Then there’s Seunghan and the boy that she also did not expect the most to be there— Lee Chanyoung. The latter boy looked confused as ever while looking through his phone which also rang— the same as her. The girl who figured out that the boy’s phone rang because of her cursed internally at the sight of her sister’s boyfriend wiggling his eyebrows watching both of them.
Taesan, who's also there watching both Y/N and Chanyoung look at each other without saying anything, makes him connect the dots— he smiles bitterly at the sight. “Well Y/N, I think—“
“Uhm, Taesan! Before you say anything, I want to say that— my heart rang towards someone. Which I think you can kinda figure out since we are the beta users of the app? I really adore you as a good friend and I hope you will find your match later on. The red strings of fate exist, you know? See you tomorrow in the class then.” she cuts him off with her heaving heart watching Taesan just fake smiling and nodded. “I kinda figured it out. See you tomorrow Y/N.”

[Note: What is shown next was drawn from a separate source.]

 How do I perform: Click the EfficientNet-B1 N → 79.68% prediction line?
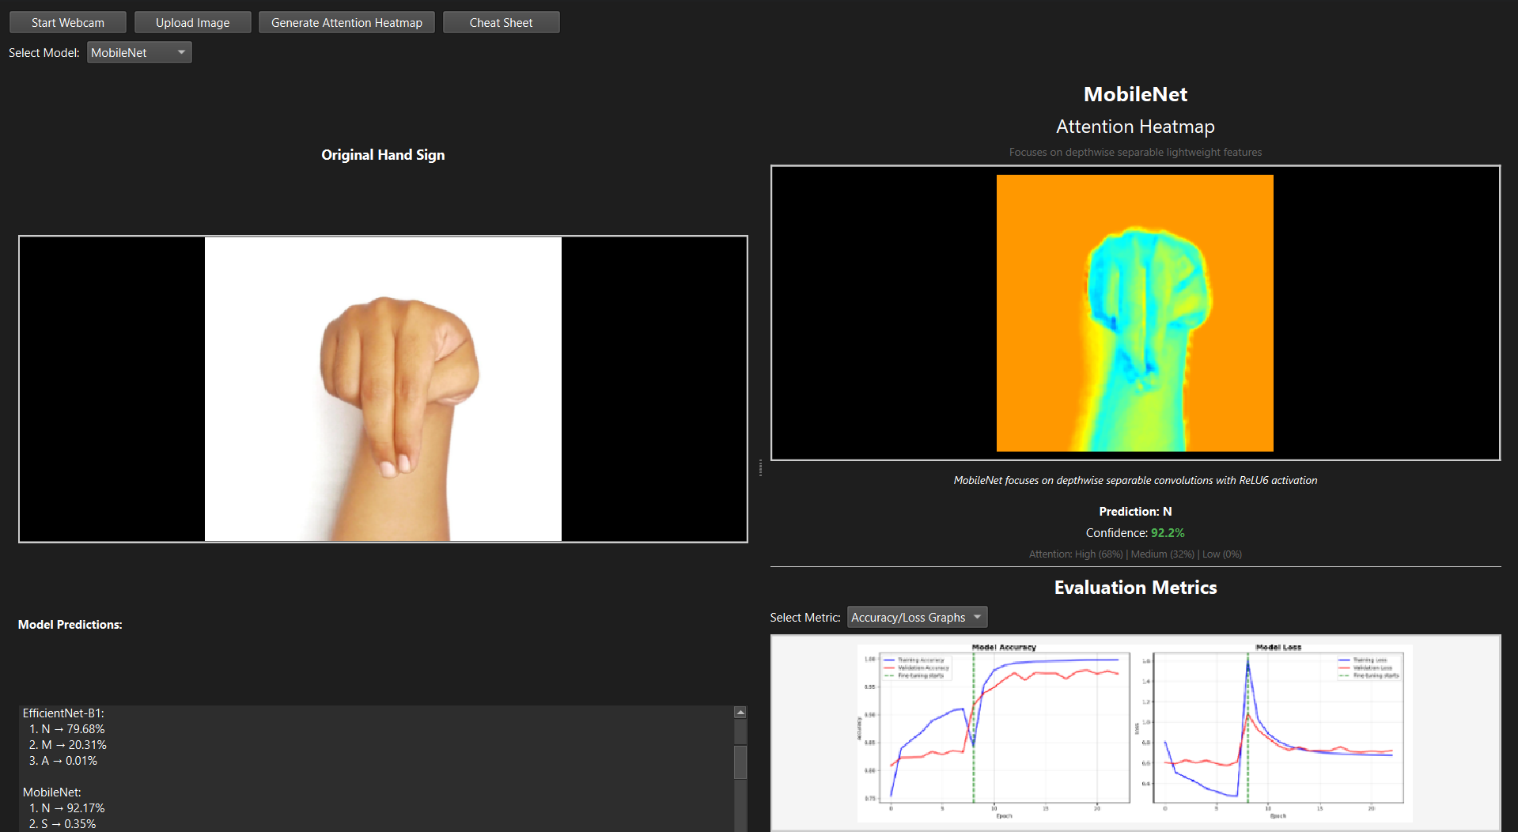pos(66,729)
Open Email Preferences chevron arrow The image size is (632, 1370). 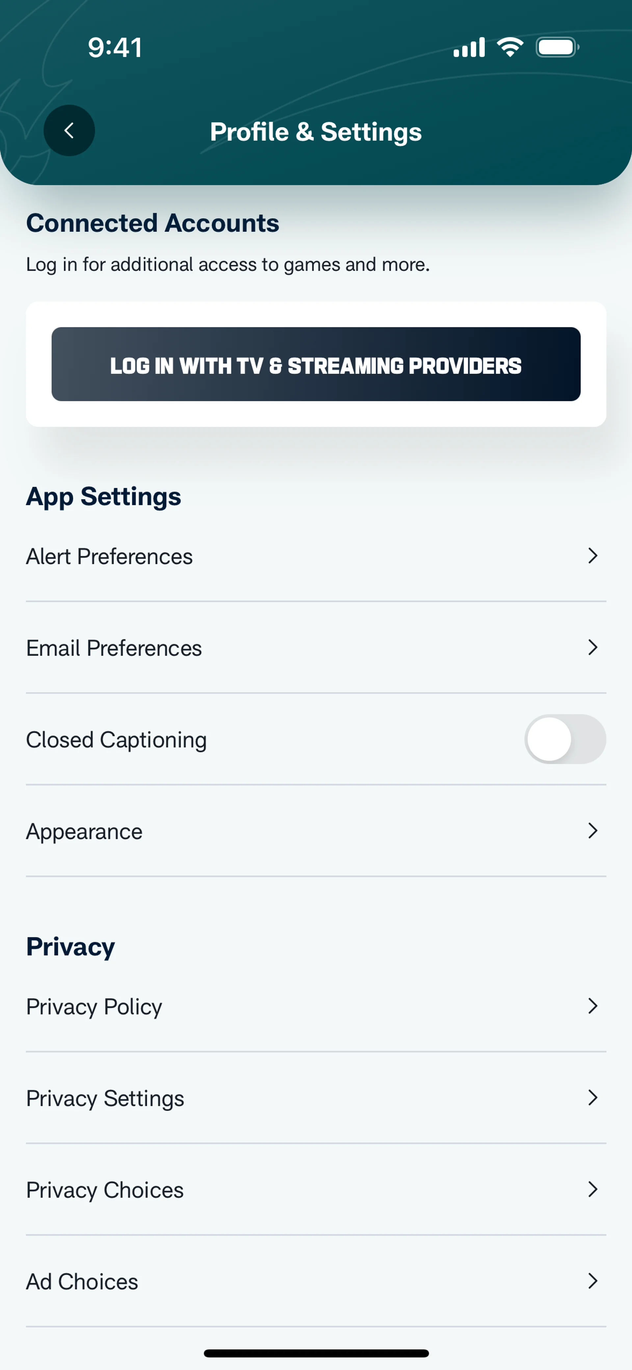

She sighed after seeing Taesan walked away pretended nothing happened there. Anton who’s just processed what actually happened blushing at the thought that Y/N actually likes him. the love alarm rang? she said her heart rang towards someone? is it actually me? oh my—
Without them knowing, Yuna who’s just finished her business gagged after seeing the drama that just happened— how many chapters that she missed? On the other hand, Seunghan squealed internally when Y/N came towards him and Anton. Anton’s eyes widened as the girl kept motioning forwards to him until both of them are eye to eye.
“Now let’s be a man, shall you Lee Chanyoung? Do you have anything to say after everything that just happened?”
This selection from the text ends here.